Glad you like it! :T

It's been awhile since I messed around with it and while I was revisiting it after mentioning it above I found that it does a great job of converting a DVD soundtrack so it can be made into an audio CD. It won't do this by itself, but that's not a problem; 'Audacity' and 'Burn4Free' will do the rest. As you can tell, I like free software. 

I need this feature because I record some of our church services directly to DVD and some people only want CD's.

MediaCoder also has a version that is geared toward audio use only. I will be trying that out soon as I upgrade my PC to a new machine using XP; until then, MediaCoder works just fine!


----------



## eugovector (Sep 4, 2006)

I've been using it to load videos onto my Zune (work better than anything else I've found so far, even if it's not as user friendly).


----------



## Harpmaker (Oct 28, 2007)

Yeah, the user-interface isn't as good as it could be, but considering how versatile MediaCoder is, it's not bad.
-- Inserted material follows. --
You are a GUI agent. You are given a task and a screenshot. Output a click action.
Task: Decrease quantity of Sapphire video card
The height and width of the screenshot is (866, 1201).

I keep finding things this program will do that are simply amazing for a free program. It will even let you take clips out of a video either by timecode or visually. It will let you change color, contrast, brightness and more. It will also let you permanently change settings for a device (such as an iPod) after you find the settings that work best for you.


----------



## Harpmaker (Oct 28, 2007)

Hey Marshall,

Here is a version of MediaCoder that might be more to your liking for use with the Zune.

http://www.mediacoderhq.com/device/mpx.htm

MediaCoder just continues to impress the daylights out of me. The more I find out about it, the more I like it. It's one of the few transcoders that will use all 4 cores of the quad-core CPU's. And it's still free! :woohoo:


----------



## eugovector (Sep 4, 2006)

I'm pretty savvy on video transcoding settings, so I already made my own preset, but thank you.


----------